Slang has made its way so much into our everyday language even the dictionaries add words like Google, emoji, and selfie. Slang words came from somewhere and in this list we find out where some of our most common and popular phrases originated. Check out these 25 bizarre and unexpected origins of today’s slang.
Jumping on the bandwagon
Dating back to famous circus leader P.T. Barnum, the bandwagon was the vehicle that carried the circus group. As circuses were quite popular and attracted many people, politicians started using bandwagons to campaign in the late 19th century. From there it took on the meaning to show support for a politician (or anything, nowadays).

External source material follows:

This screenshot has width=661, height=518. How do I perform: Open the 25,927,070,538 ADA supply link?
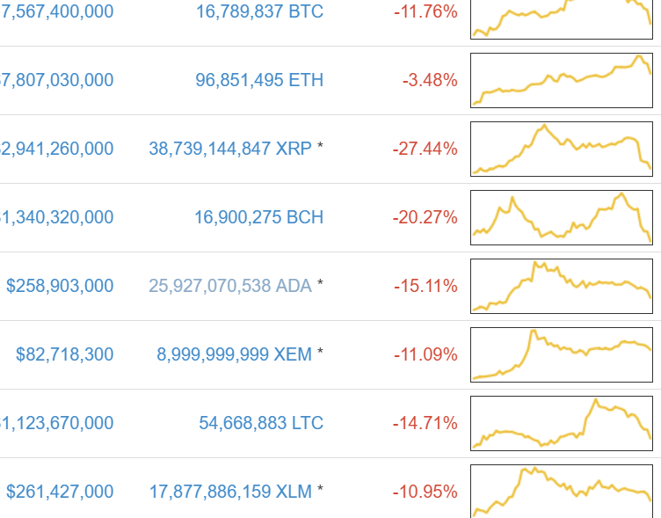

M.C. Hammer may have re-popularized legit for some of us with his song “2 Legit 2 Quit”, but the word originally showed up at the end of the 19th century. Theatre groups used it to refer to “legitimate drama”, a well-written piece.
Birds and the Bees
It’s not clear how the birds and the bees came to be a conservative way of explaining sex to kids, but Cole Porter’s 1928 song “Let’s Do It” certainly seems to reference it as common speak. “And that’s why birds do it, bees do it, Even educated fleas do it. Let’s do it, let’s fall in love.”
It costs an arm and a leg
Meaning a huge amount of money or value, an arm and a leg may have come to its current meaning after World War II to represent the enormous sacrifices amputated veterans made for their countries. Though they didn’t pay with their lives, an arm and a leg is still a whole lot to lose.
Cool as the non-temperature related word we use today likely came from the Black community around 1933. Slang for fashionable in jazz circles, tenor saxophonist Lester Young is largely said to have popularized it.